Hacker News new | ask | show | jobs
by vlovich123 479 days ago
Was Box::leak ever considered unsafe? std::mem::forget is very similar to that.

Crashes, stability, and performance issues are still not safety issues since there’s so many ways to cause those beyond memory leaks. I don’t know the discussion that was ongoing in the community but I definitely appreciate them taking a pragmatic approach and cutting scope and going for something achievable.

1 comments

Box::leak was added two years later in November 2017 https://github.com/rust-lang/rust/commit/360ce780fdae0dcb31c...

>Crashes, stability, and performance issues are still not safety issues since there’s so many ways to cause those beyond memory leaks.
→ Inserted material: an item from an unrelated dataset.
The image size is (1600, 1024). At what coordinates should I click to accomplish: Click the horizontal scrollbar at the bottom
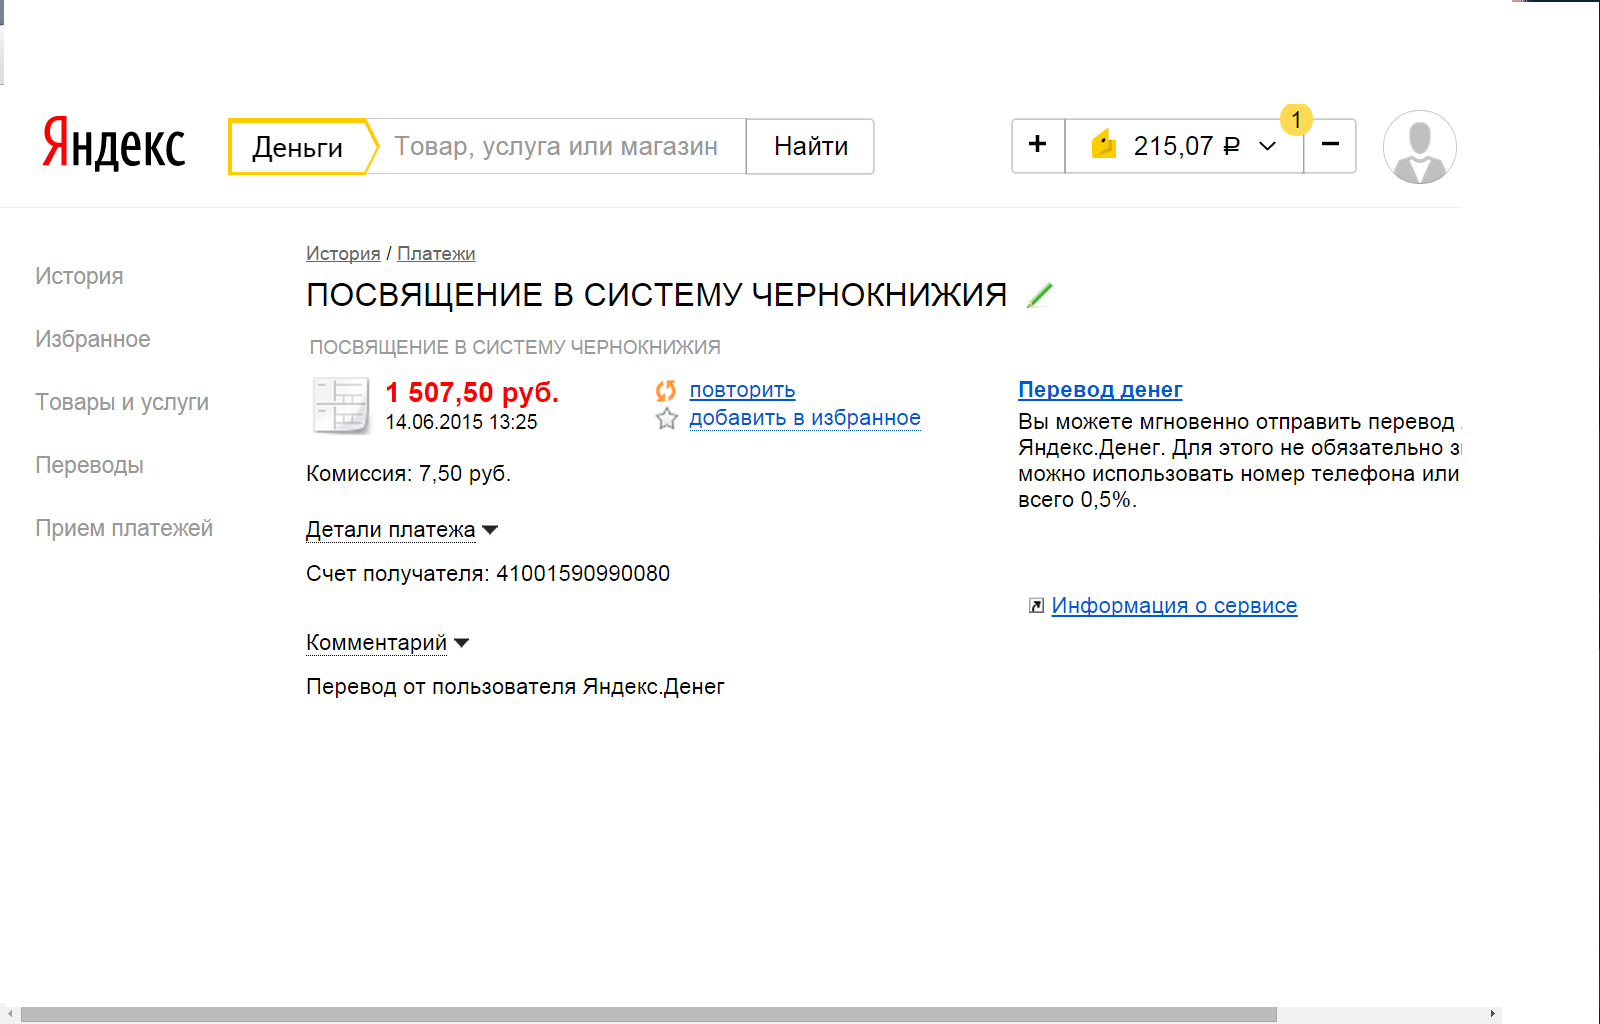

They aren't safety issues according to Rust's definition, but Rust's definition of "unsafe" is basically just "whatever Rust prevents". But that is just begging the question: they don't stop being serious safety issues just because Rust can't prevent them.

If Rust said it dealt with most safety issues, or the most serious safety issues, or similar, that would be fine. Instead the situation is that they define data races as unsafe (because Rust prevents data races) but race conditions as safe (because Rust does not prevent them in general) even though obviously race conditions are a serious safety issue.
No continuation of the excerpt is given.